» **Required action**
If a line of the records contains the word "computer", list it.
═════ Given data ═════
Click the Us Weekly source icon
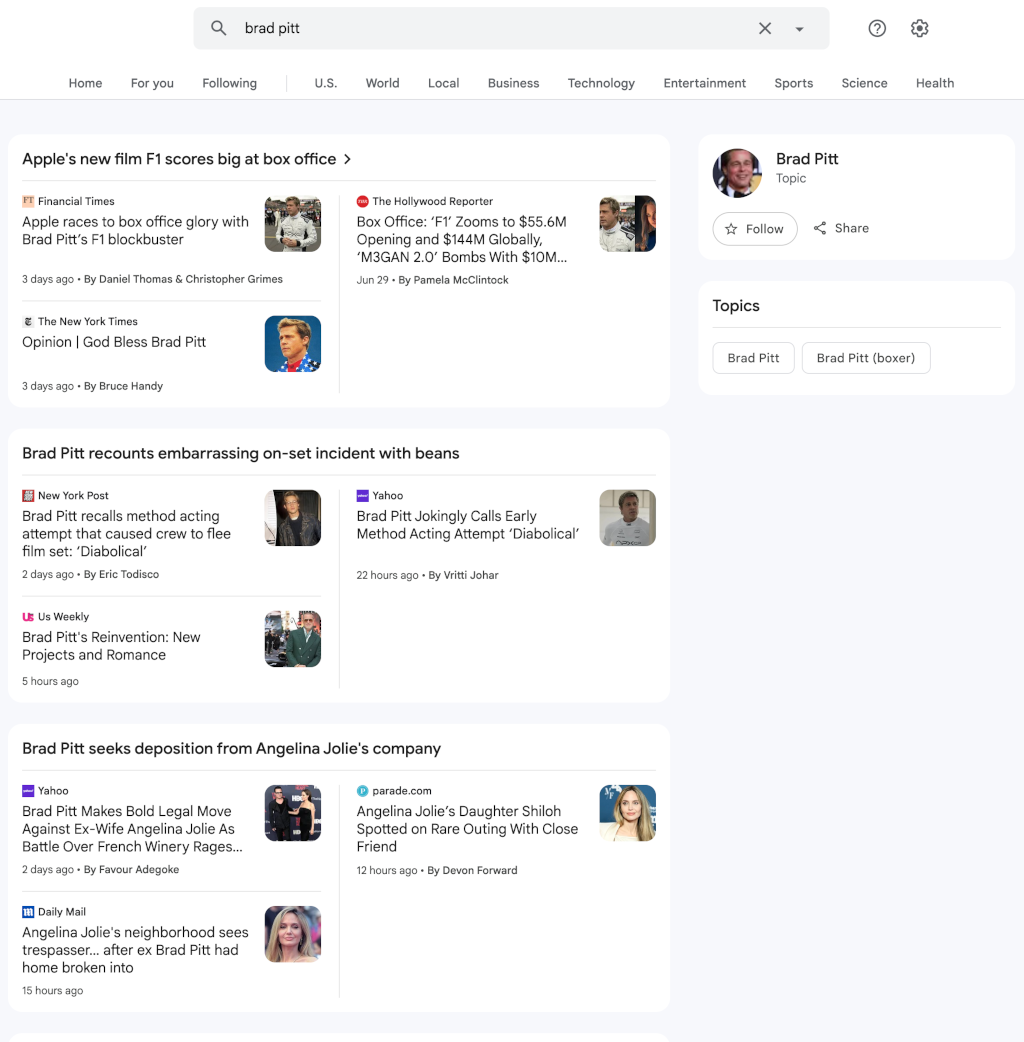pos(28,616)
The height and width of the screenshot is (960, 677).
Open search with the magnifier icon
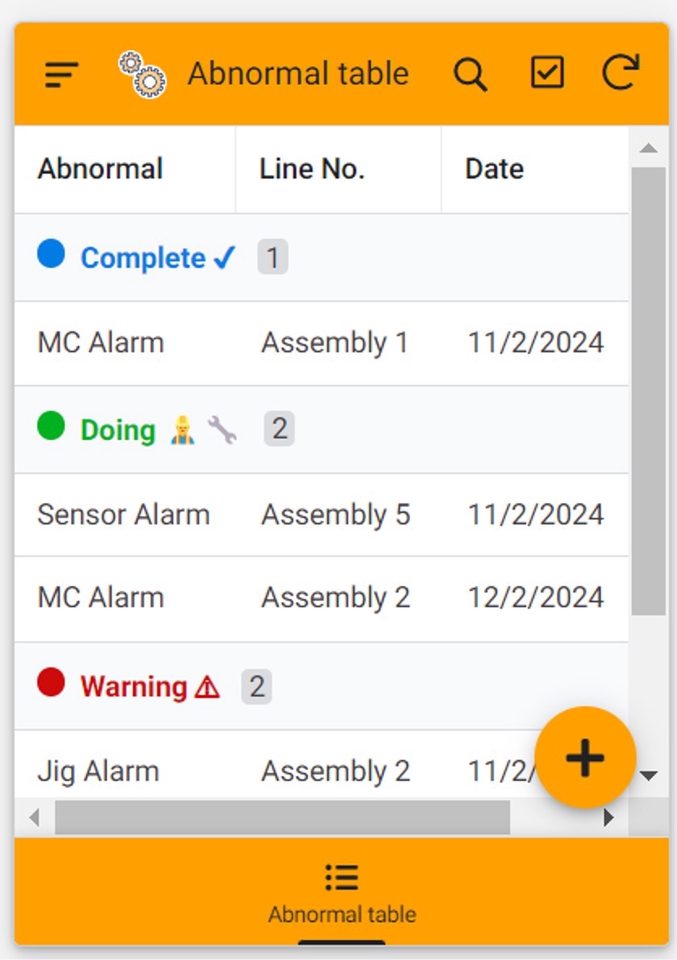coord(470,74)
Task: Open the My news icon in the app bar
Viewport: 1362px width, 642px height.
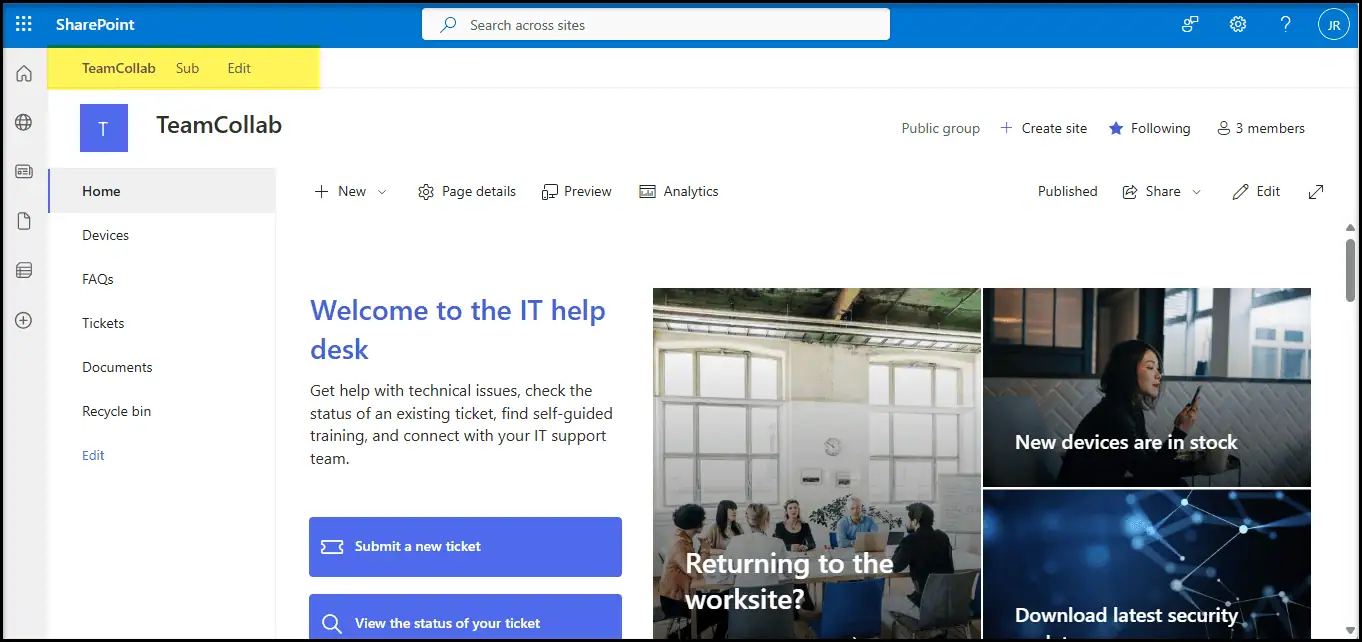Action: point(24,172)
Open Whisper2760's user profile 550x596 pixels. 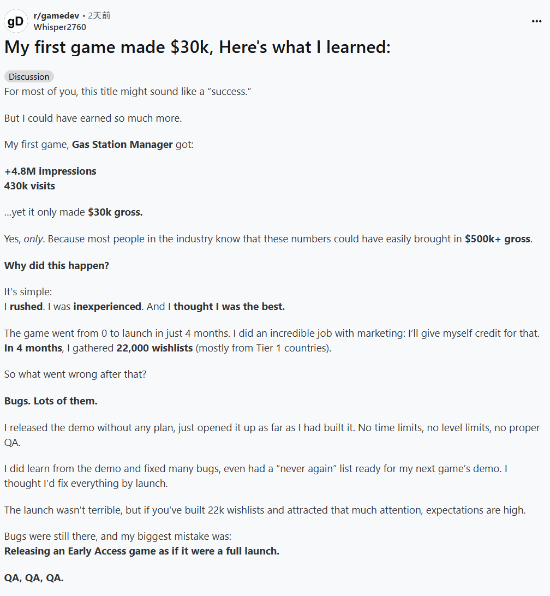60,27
═════
═════ Given data ═════
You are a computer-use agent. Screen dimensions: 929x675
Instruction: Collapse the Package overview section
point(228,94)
═════
═════ Given data ═════
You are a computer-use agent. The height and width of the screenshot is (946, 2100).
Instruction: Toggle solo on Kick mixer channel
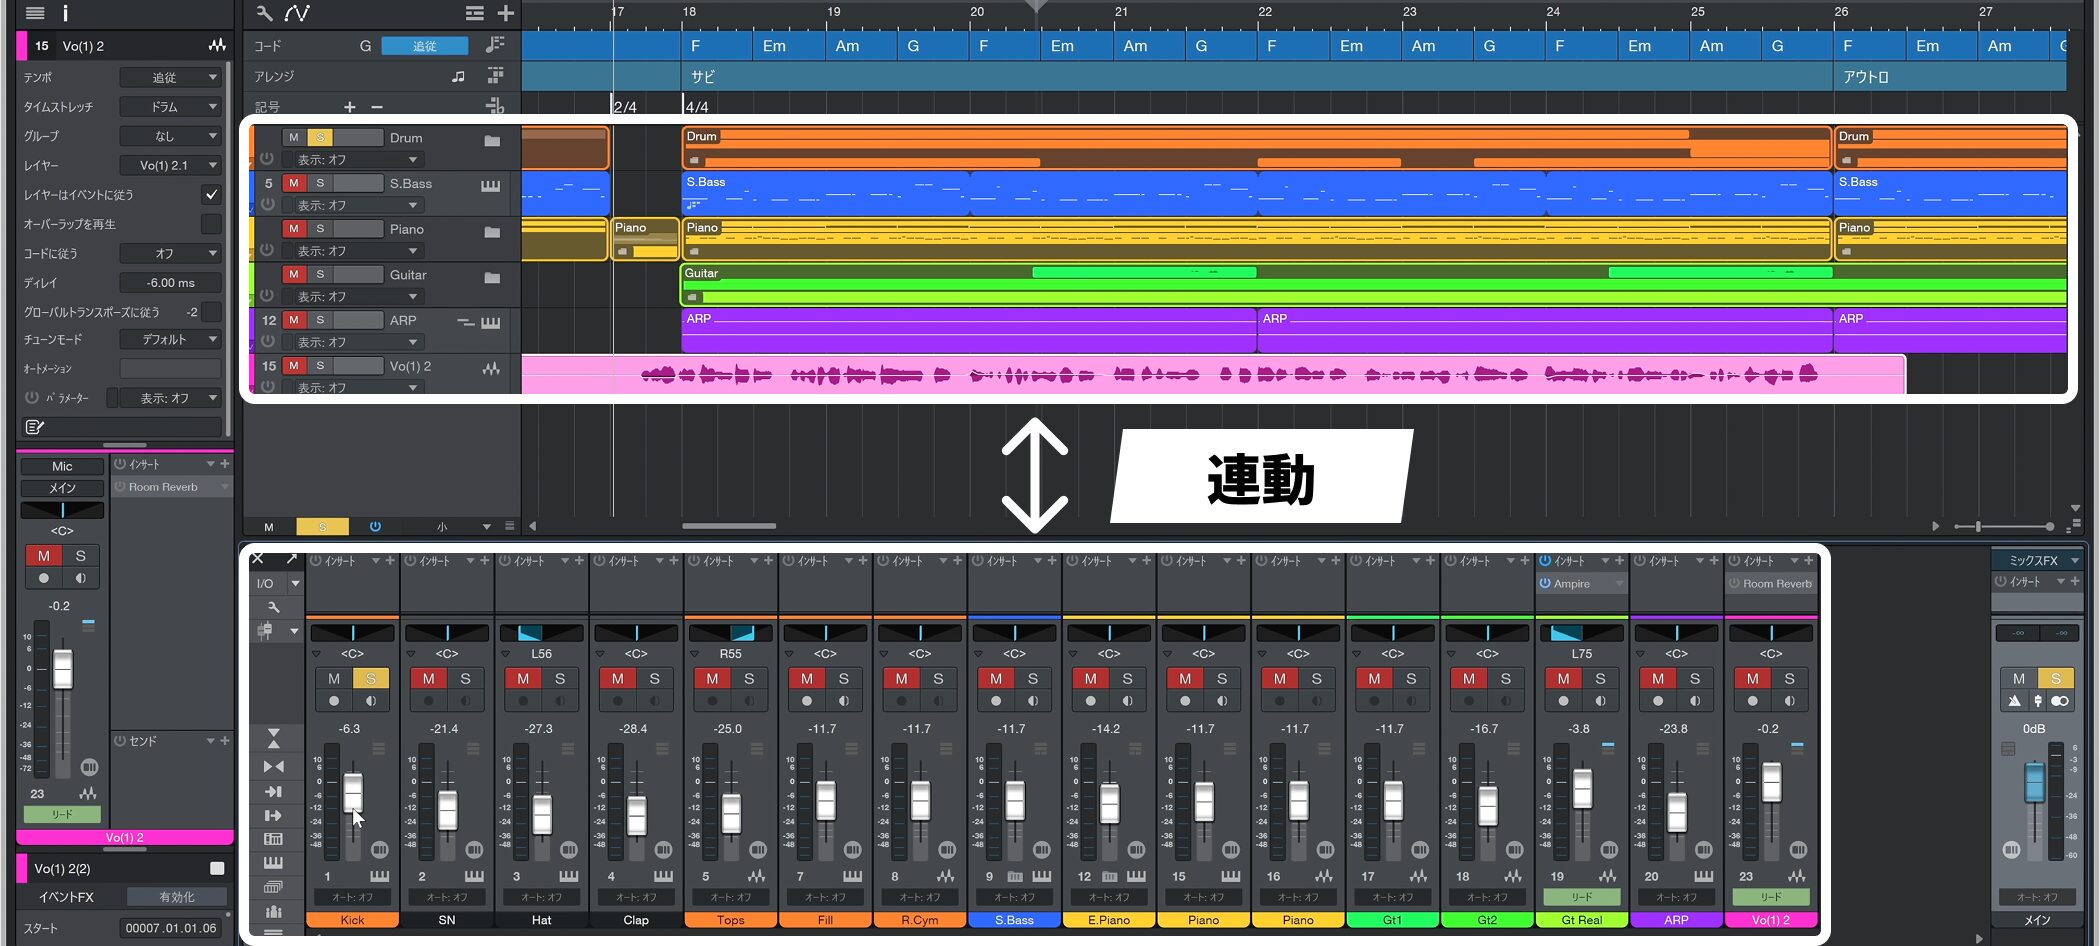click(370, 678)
═════
» **Output**
You are a computer-use agent. Screen dimensions: 929x675
You are a computer-use agent. The height and width of the screenshot is (946, 2100).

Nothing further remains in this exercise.